A la mi-septembre, le logement ainsi vidé, les clefs
furent remises à la concierge, Madame Chouillet qui souhaita à son ancienne
locataire tout le bonheur du monde dans sa nouvelle vie.
Avant de voguer vers la Tunisie, Georges Petit et
Berthe Anna, veuve Héon, s’installèrent dans un petit hôtel rue de Budapest.
Il fallait attendre le départ, et le temps passait
agréablement pour le couple qui faisait de nombreuses promenades.
Le 5 décembre 1915 une balade fut organisée à Gambais.
Ils prirent le train. C’était une belle journée…….
Depuis cette date, personne ne revit Berthe Anna
Henry, veuve Héon et Gondouin.
Berthe Alexandrine Octavie, seule encore en vie,
déclara la disparition de sa mère, mais elle n’eut pas le temps d’approfondir
les recherches, elle décéda l’année suivante, en 1916[7]. Son époux, Léon Anatole
Louis Vandersteen Mauduit Larive[8], la suivit de près, le 10
août 1918.
Berthe Anna n’eût aucune descendance.
[1] L’acte de mariage du 27 septembre 1857 à Turqueville, mentionne bien l’union de Jacques Etienne Nicolas HENRY et Octavie Julie MENANT.
[2] Léon Anatole Louis Vandersteen Mauduit Larive était capiaine au long cours.
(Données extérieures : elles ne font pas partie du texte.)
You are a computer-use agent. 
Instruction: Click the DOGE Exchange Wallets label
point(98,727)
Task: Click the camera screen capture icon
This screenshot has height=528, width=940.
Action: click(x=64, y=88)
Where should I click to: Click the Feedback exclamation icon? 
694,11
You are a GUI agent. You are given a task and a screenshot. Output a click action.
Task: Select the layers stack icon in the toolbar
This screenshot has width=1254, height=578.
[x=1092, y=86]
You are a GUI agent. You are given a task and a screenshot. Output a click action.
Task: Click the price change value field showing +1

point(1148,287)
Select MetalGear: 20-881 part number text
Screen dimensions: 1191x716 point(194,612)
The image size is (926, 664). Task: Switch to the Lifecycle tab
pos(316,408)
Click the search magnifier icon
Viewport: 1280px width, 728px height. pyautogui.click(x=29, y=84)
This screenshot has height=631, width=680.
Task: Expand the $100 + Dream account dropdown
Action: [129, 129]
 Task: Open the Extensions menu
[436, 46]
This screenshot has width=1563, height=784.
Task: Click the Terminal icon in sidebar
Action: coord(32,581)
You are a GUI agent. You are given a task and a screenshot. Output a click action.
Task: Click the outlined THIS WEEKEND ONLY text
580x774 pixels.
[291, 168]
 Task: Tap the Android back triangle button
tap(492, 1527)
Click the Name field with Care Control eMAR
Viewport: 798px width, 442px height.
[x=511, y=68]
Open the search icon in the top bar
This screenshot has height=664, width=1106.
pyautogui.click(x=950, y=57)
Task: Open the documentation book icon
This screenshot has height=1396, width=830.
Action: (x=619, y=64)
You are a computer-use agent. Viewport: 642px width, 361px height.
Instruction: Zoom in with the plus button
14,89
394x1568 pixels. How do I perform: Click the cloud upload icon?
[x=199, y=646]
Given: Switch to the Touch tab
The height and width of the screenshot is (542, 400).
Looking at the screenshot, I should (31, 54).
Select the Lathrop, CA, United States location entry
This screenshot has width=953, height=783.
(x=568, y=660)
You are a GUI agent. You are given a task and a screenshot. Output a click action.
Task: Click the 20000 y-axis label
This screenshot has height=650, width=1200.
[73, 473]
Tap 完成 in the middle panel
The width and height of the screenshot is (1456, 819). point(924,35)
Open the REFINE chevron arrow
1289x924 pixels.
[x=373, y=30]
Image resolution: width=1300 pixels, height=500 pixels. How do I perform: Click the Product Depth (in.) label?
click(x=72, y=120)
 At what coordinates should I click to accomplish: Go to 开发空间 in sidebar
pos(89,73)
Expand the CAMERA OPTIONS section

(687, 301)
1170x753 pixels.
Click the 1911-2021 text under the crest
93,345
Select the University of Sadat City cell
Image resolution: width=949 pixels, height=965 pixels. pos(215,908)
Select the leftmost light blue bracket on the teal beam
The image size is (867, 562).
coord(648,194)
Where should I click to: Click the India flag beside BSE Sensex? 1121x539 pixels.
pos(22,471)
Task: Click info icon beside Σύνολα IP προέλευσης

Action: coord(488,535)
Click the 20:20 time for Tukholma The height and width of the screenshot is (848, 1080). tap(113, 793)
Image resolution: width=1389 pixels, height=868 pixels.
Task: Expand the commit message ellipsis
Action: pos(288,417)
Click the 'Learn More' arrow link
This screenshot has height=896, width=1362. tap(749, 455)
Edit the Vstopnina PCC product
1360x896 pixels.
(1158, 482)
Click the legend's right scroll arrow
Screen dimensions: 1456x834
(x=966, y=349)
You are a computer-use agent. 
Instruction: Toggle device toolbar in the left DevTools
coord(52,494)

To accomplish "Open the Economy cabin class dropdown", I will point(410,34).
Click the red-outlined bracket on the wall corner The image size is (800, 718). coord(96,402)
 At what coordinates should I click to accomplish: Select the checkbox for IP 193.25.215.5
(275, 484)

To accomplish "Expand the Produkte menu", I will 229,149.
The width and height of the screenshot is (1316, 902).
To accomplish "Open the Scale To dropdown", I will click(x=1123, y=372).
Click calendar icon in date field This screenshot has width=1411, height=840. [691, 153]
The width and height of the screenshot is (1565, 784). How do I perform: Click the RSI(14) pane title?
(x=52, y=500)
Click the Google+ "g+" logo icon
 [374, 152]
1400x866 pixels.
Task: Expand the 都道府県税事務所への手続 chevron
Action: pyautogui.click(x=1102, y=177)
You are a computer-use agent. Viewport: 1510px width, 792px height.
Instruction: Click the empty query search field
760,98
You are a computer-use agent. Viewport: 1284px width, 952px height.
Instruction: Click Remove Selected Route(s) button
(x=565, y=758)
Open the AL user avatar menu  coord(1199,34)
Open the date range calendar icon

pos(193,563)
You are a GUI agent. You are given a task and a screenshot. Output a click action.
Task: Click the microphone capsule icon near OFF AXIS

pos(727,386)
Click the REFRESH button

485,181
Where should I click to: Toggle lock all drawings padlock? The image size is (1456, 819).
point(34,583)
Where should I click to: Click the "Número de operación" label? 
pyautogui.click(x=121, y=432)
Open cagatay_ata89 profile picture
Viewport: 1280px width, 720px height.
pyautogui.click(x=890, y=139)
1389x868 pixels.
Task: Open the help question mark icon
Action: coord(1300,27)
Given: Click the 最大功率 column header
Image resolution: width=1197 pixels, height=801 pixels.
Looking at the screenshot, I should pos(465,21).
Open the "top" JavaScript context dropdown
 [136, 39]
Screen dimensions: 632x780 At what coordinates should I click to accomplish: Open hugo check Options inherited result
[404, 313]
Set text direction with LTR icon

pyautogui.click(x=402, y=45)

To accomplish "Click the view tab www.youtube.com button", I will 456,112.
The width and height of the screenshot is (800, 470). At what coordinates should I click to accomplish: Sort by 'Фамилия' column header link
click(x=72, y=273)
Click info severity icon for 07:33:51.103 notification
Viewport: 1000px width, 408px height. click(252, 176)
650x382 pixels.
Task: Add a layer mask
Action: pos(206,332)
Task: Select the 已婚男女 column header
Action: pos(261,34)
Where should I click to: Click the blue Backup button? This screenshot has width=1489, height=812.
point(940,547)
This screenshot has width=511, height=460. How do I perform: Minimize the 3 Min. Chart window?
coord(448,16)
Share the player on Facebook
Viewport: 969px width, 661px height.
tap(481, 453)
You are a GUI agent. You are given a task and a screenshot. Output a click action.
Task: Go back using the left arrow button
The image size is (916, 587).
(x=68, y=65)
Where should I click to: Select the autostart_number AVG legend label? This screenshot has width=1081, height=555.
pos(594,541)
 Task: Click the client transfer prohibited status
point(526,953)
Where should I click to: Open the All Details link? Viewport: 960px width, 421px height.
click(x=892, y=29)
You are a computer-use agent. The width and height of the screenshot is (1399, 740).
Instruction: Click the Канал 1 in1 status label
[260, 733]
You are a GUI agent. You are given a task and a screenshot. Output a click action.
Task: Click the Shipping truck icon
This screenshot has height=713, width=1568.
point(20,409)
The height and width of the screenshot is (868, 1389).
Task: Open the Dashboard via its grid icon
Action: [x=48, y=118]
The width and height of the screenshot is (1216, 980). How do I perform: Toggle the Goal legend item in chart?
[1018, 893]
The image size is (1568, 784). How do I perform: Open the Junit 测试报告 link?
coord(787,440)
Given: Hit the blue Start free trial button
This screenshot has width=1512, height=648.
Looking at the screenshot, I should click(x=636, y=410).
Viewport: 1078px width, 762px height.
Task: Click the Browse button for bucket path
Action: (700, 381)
En 1917, il était enseigne de vaisseau à bord du « Bouvines » à Cherbourg.
[3] Les deux enfants décédèrent le même jour, le 24 juin 1920.
[4] L’adresse sur son acte de décès : rue Jacques Kablé – Paris 8ème.
[5] Henri Pierre Gondouin décéda-t-il ou quitta-t-il Berthe Anna - Tout ce qui est sûr c’est que la jeune femme se faisait appeler veuve Gondouin….. si décès, aucune information sur la date exacte et le lieu.
[6] Rien d’autre sur ce soldat polonais tombé sous le feu ennemi fin 1914.
[7] Pour le décès de la dernière fille de Berthe Anna, pas de date exacte.
[8] Léon Anatole Louis Vandersteen Mauduit Larive décéda à Cherbour-Octeville.